TASK DESCRIPTION
Copy the lines below exactly, leaving out the pictures.

[START OF DATA SUPPLIED]

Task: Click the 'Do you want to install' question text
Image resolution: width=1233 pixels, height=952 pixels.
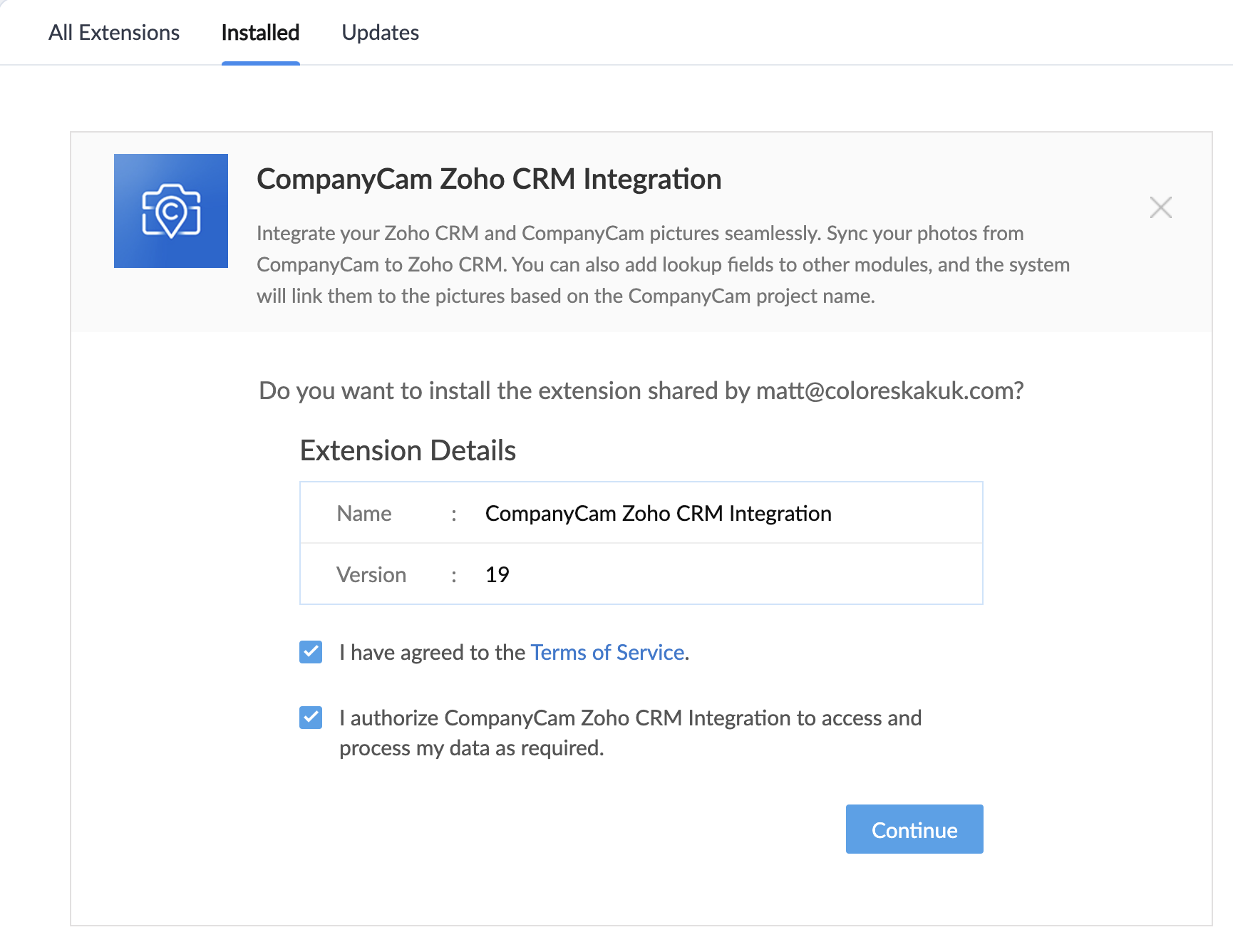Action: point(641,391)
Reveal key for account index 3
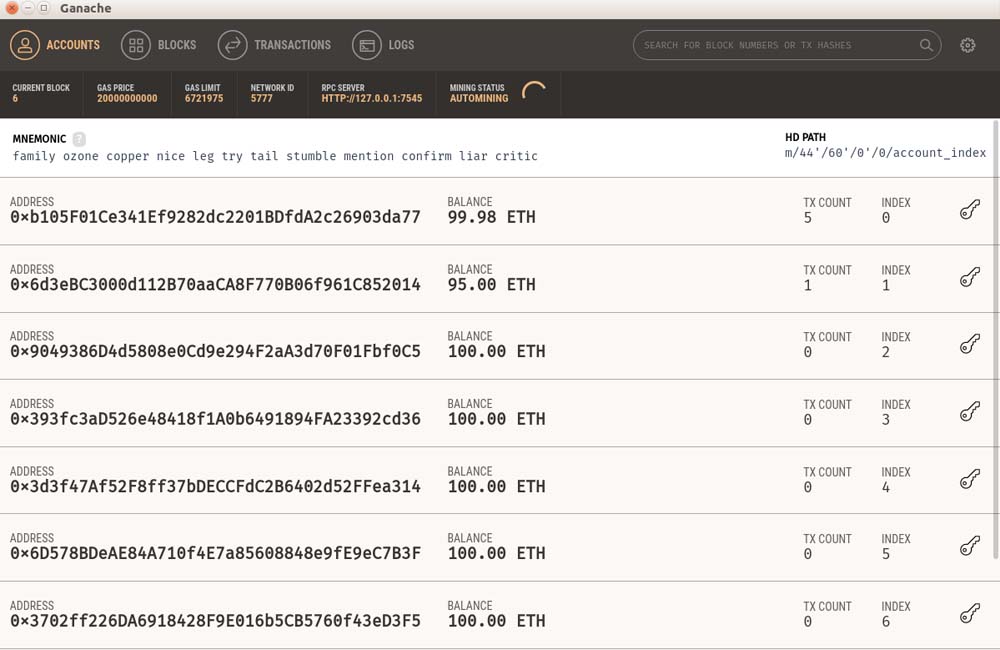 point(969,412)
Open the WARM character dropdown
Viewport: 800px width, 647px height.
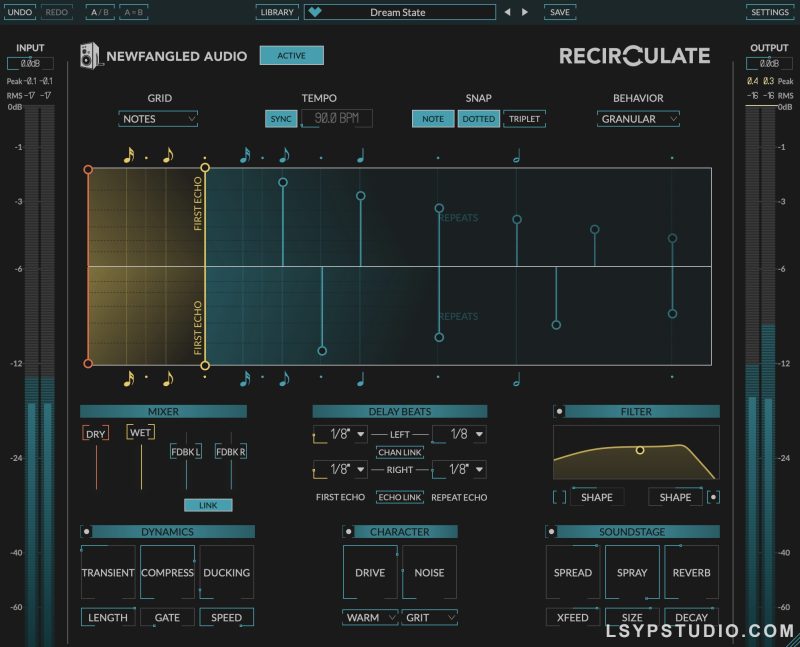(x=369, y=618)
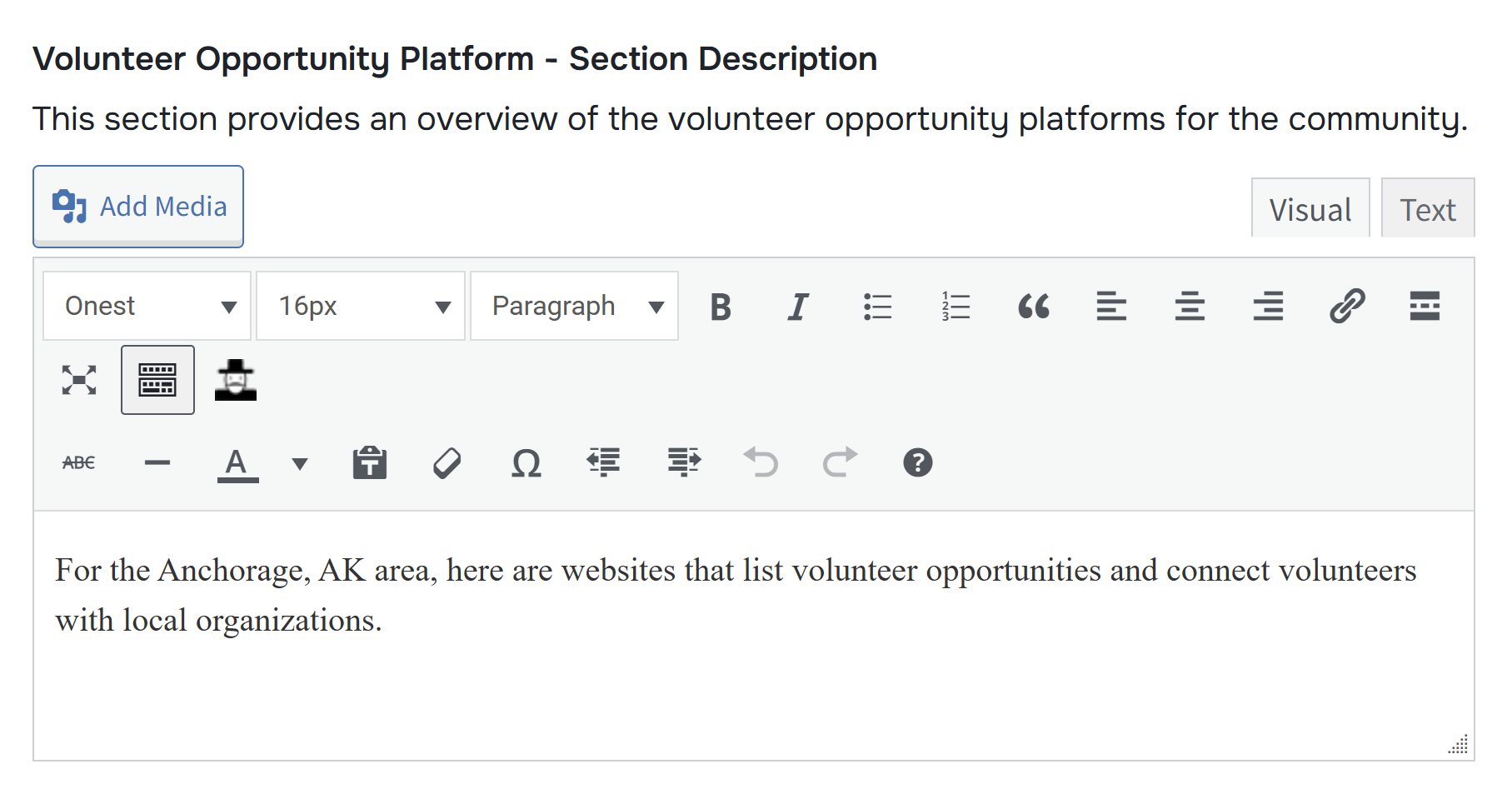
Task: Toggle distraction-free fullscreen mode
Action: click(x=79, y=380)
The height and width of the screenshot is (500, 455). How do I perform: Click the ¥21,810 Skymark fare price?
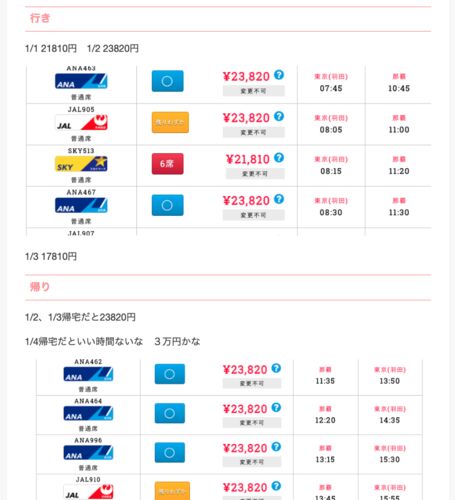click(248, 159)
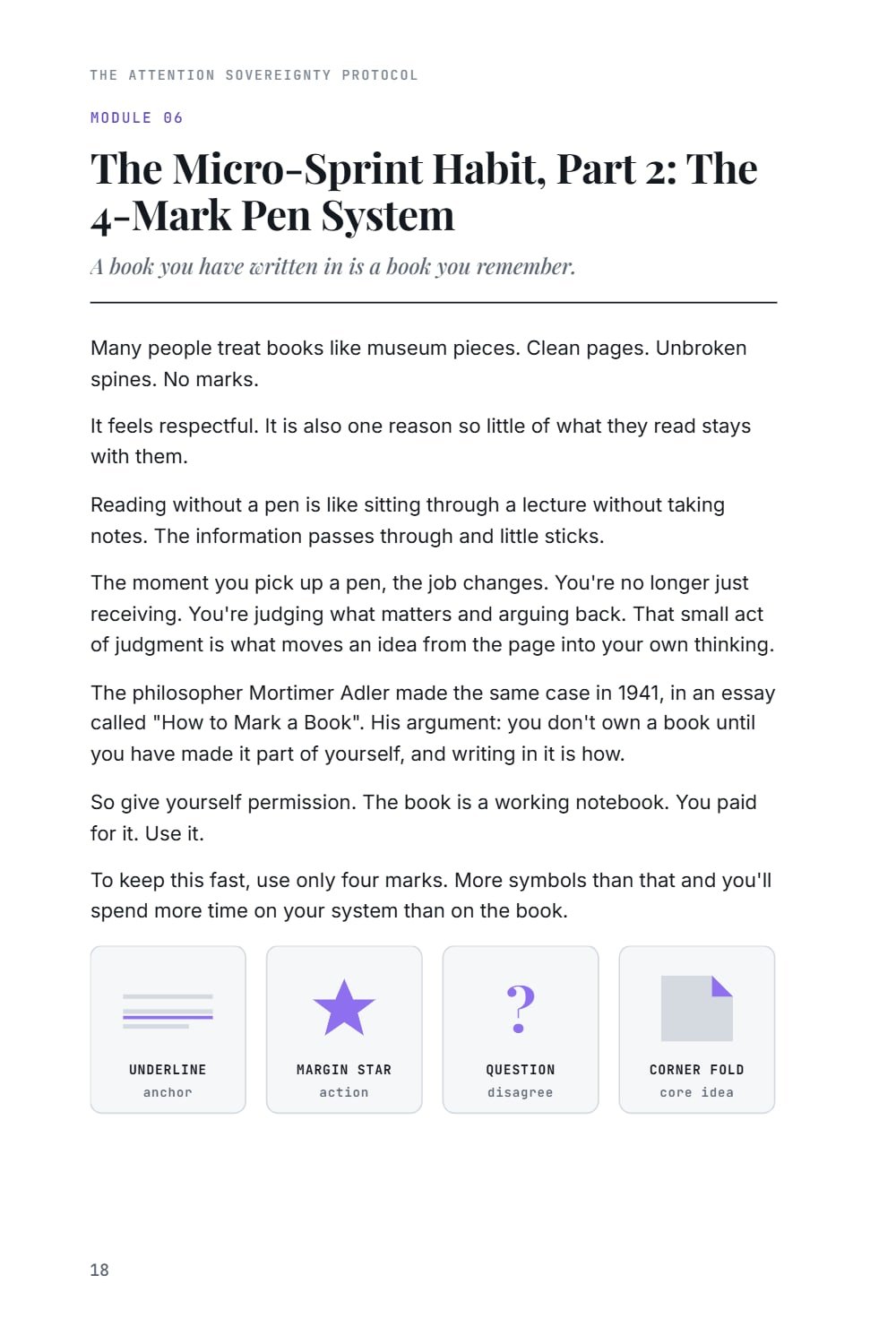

[END OF DATA SUPPLIED]

RESULT BELOW
Task: Click the 'Do you want to install' question text
Image resolution: width=1233 pixels, height=952 pixels.
Action: point(641,391)
Reveal key for account index 3
 point(969,412)
Open the WARM character dropdown
Viewport: 800px width, 647px height.
(x=369, y=618)
Task: Toggle distraction-free fullscreen mode
Action: click(x=79, y=380)
The height and width of the screenshot is (500, 455). How do I perform: Click the ¥21,810 Skymark fare price?
click(248, 159)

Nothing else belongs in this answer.